A credere di amare si fa presto; ad accendere la fiammella dell’amore basta poco, è nel tenerla in vita che tante volte cozziamo con i nostri limiti, le nostre incapacità. Per secoli i maschi, in un modo o in un altro, hanno relegato la donna a ruoli subordinati, secondari, anche se di fatto, tante famiglie si reggevano grazie alle loro fatiche, alla loro capacità di sopportazione e di perdono. Da quando ha alzato la testa, ha rivendicato i propri diritti, si è rifiutata di rinunciare alla propria dignità, alla propria indipendenza, tanti maschi si sono ritrovati come spiazzati nel rapporto con la propria donna. E, sovente, fanno ricorso alla violenza, nel patetico tentativo di illudersi di comandare ancora.

La violenza, fisica, psicologica, verbale, nella coppia dice sempre debolezza affettiva, razionale, relazionale da parte di chi la esercita. Abbiamo assistito, anche nell’anno appena passato, a troppi omicidi, archiviati come “femminicidi”, ma che, come ha ben scritto su queste pagine l’editorialista Ferdinando Camon, è meglio chiamare “uxoricidi”. Non sono, infatti, donne qualsiasi a venire uccise da uomini qualsiasi, ma mogli, compagne, amanti, ad essere malmenate, umiliate, eliminate dai loro uomini.

Da tenere sotto osservazione, quindi, è la relazione tra due persone che dicono o credono di amarsi e che, almeno dalla parte di uno di loro, si rivela infantile, incapace, malata. Amare significa accogliere nella tua vita una persona che ha i tuoi stessi diritti, che ti ha scelto tra mille altri, che con te intende realizzare i sogni, i progetti da sempre accarezzati: amare ed essere amata, diventare mamma, vivere felice. L’amore è un fiore bellissimo ma delicatissimo, per sciuparlo non occorrono i cannoni, basta un atto di egoismo, di avarizia, di violenza verbale.

Amare è un’arte che, come tutte le arti, si impara. In amore è severamente vietato vivere di rendita; anche le esperienze altrui, certamente utili, mai potranno essere ripetute. Non c’è, infatti, una coppia uguale a un’altra; non c’è un amore simile a un altro amore. Ogni amore, come ogni innamorato, è un unicum. La tua donna va amata per quello che è, non per quello che vorresti che fosse. Un vincolo invisibile, cui guardare con attenzione e rispetto, un vincolo, forte come la morte ma fragile come un calice di cristallo, tiene insieme gli innamorati. Quel vincolo è la relazione. Se si ammala, se viene maltrattata, lentamente allenta la presa, fino a dissolversi del tutto. E tu ti accorgi di ritrovarti accanto un estraneo, una persona che non riesce a farti sognare più o che, addirittura, ti fa paura.

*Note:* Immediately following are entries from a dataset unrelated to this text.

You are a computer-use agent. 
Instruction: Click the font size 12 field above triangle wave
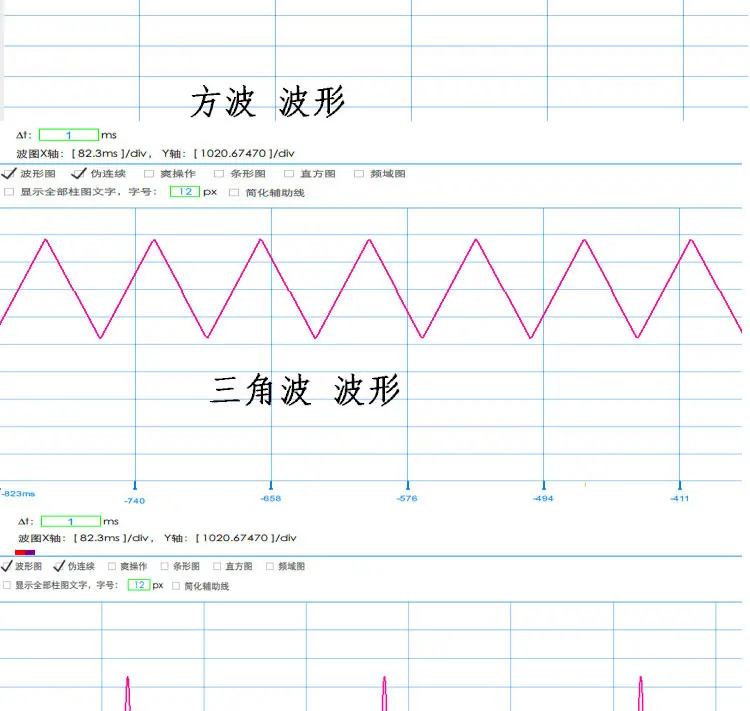coord(185,192)
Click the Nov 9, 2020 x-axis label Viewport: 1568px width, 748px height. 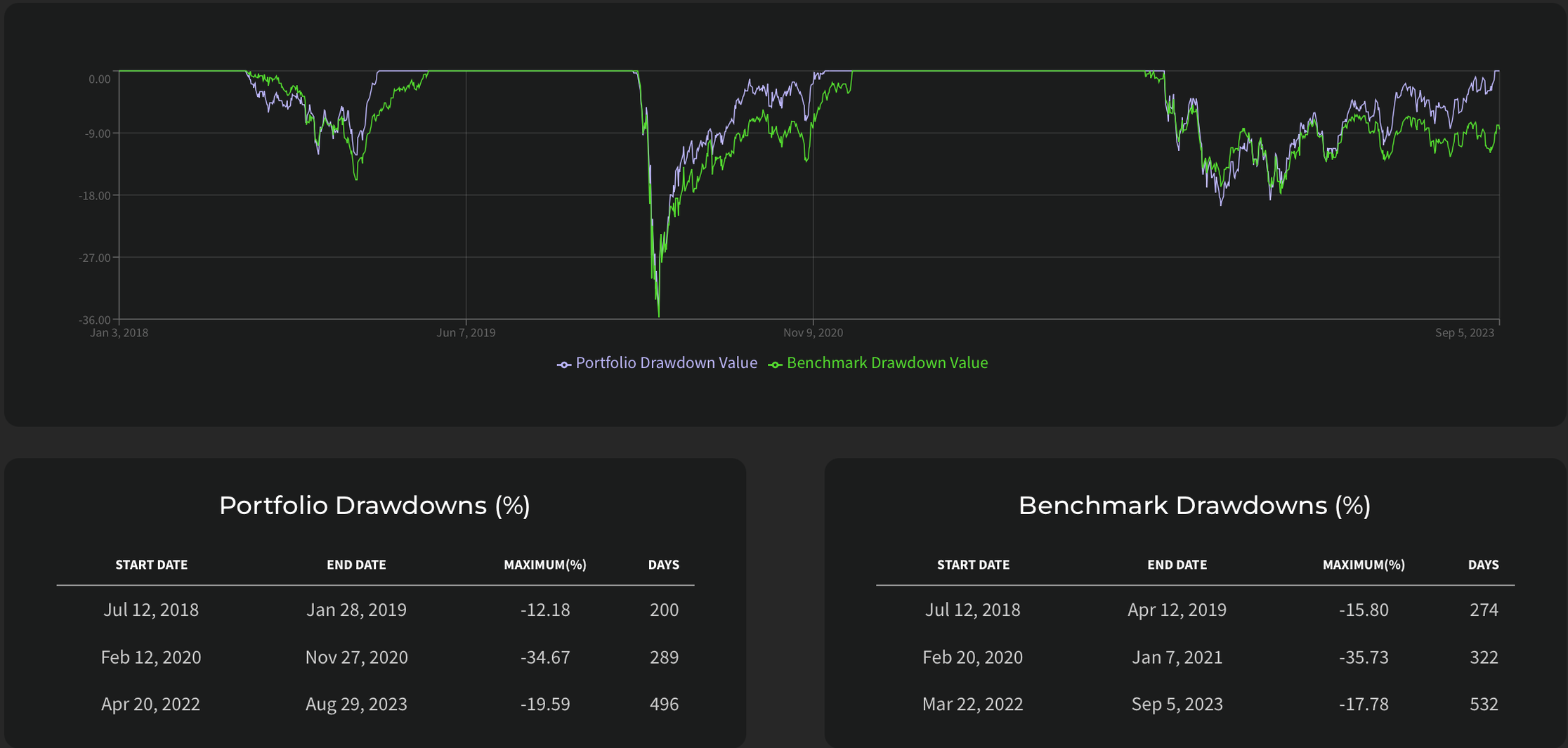[x=813, y=333]
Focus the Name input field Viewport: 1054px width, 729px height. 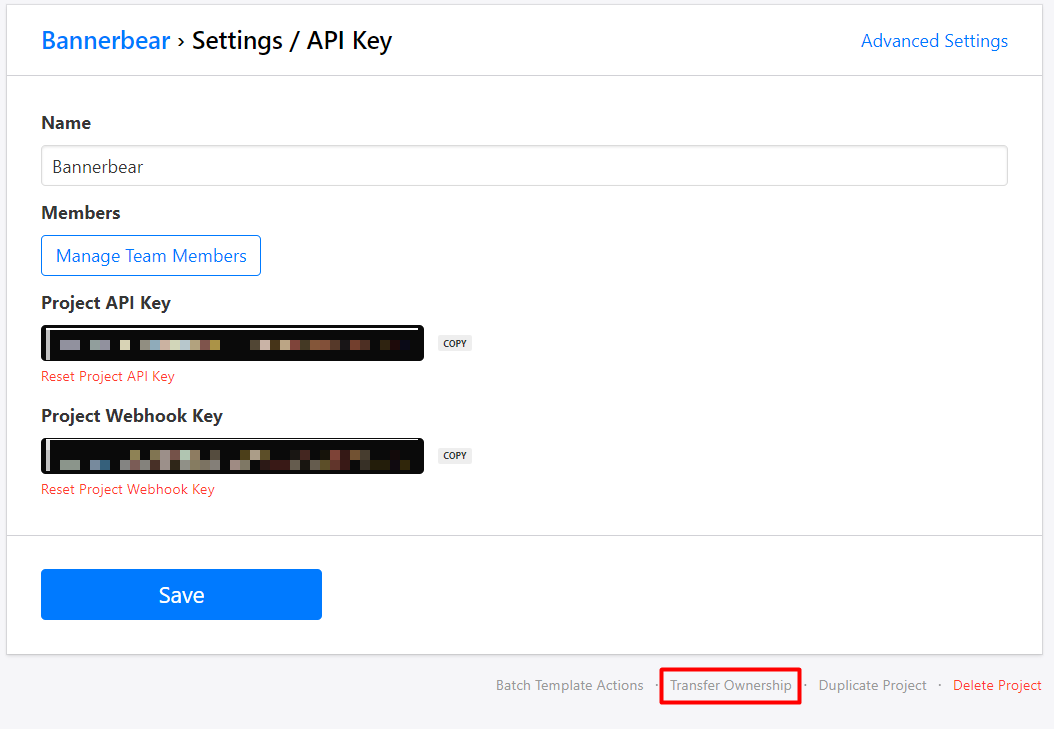[x=524, y=166]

La paura è un sentimento imbarazzante dal quale cerchiamo di affrancarci. Il bambino in preda alla paura scappa, si rifugia tra le braccia della mamma, del papà, di chi gli vuole bene. Solo l’amore sconfigge davvero la paura. Si capisce allora che se a far paura è la persona amata si ribaltano i valori; i sogni diventano incubi, i progetti si rivelano illusioni. Da Napoli, in questi primi giorni dell’anno nuovo, ci arriva una notizia orripilante. Un uomo che, evidentemente, non ha saputo tenere in vita quello che credeva essere un grande amore, impaurito dalla possibilità di essere lasciato dalla sua donna, l’ha minacciata, picchiata, umiliata per la strada; infine le ha stretto al collo il guinzaglio del suo cane tentando di soffocarla. La signora è svenuta e se si è salvata è stato solo grazie all’aiuto dei passanti, che, spaventati a morte, hanno invocato aiuto e chiamato le forze dell’ordine. Una crudeltà che ci lascia sgomenti ma rafforza la nostra convinzione di non abbassare la guardia e insistere a insegnare e testimoniare la vera arte dell’amore. A tutti i livelli e con tutti i mezzi.